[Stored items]
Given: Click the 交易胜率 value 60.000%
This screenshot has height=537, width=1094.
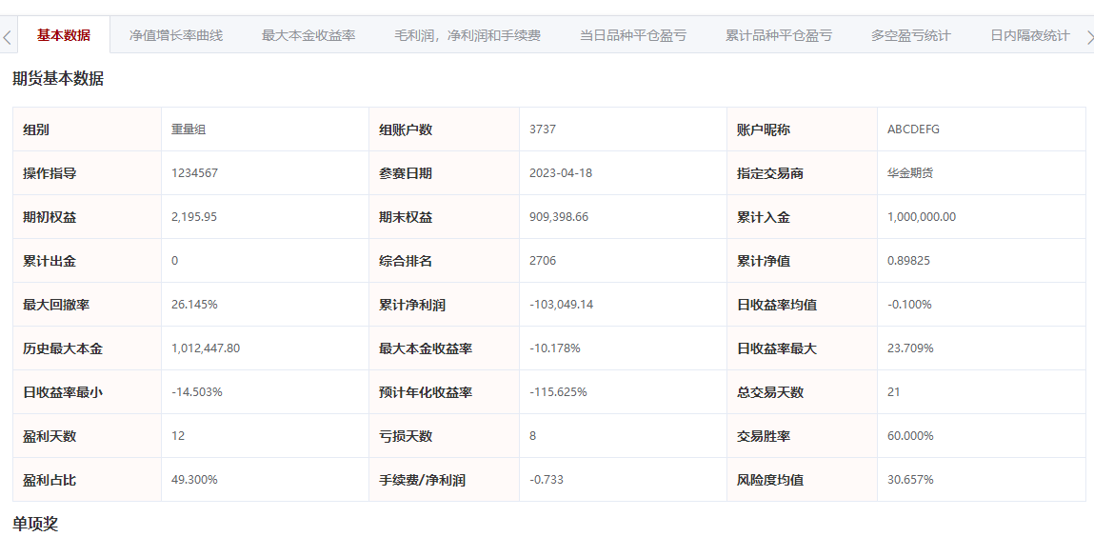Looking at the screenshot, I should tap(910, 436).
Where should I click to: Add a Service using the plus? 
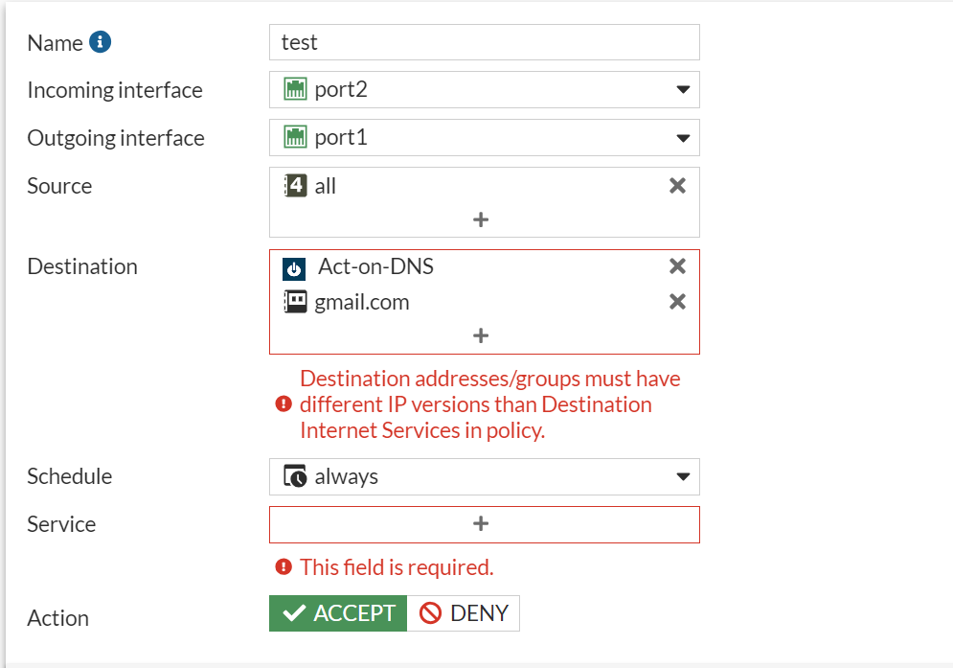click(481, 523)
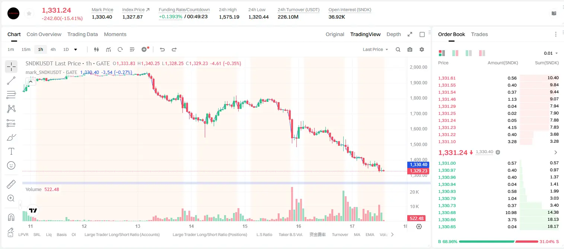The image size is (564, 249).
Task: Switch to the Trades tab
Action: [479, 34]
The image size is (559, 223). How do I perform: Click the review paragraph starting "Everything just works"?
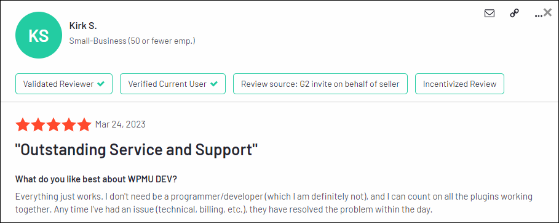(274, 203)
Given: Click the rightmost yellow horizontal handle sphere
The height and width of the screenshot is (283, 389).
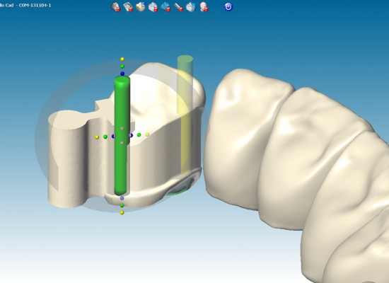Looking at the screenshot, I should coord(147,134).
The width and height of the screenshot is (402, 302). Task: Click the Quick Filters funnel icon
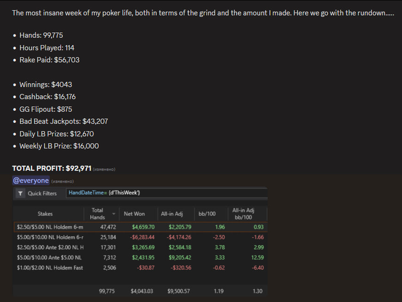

> **About this task**
Reproduce only the lines between the line with "The height and" and the final line of the records, both included, so that the copy matches them exactly and contains no pictures.

> **The answer**
The height and width of the screenshot is (283, 389).
Looking at the screenshot, I should coord(147,134).
The width and height of the screenshot is (402, 302). Task: Click the Quick Filters funnel icon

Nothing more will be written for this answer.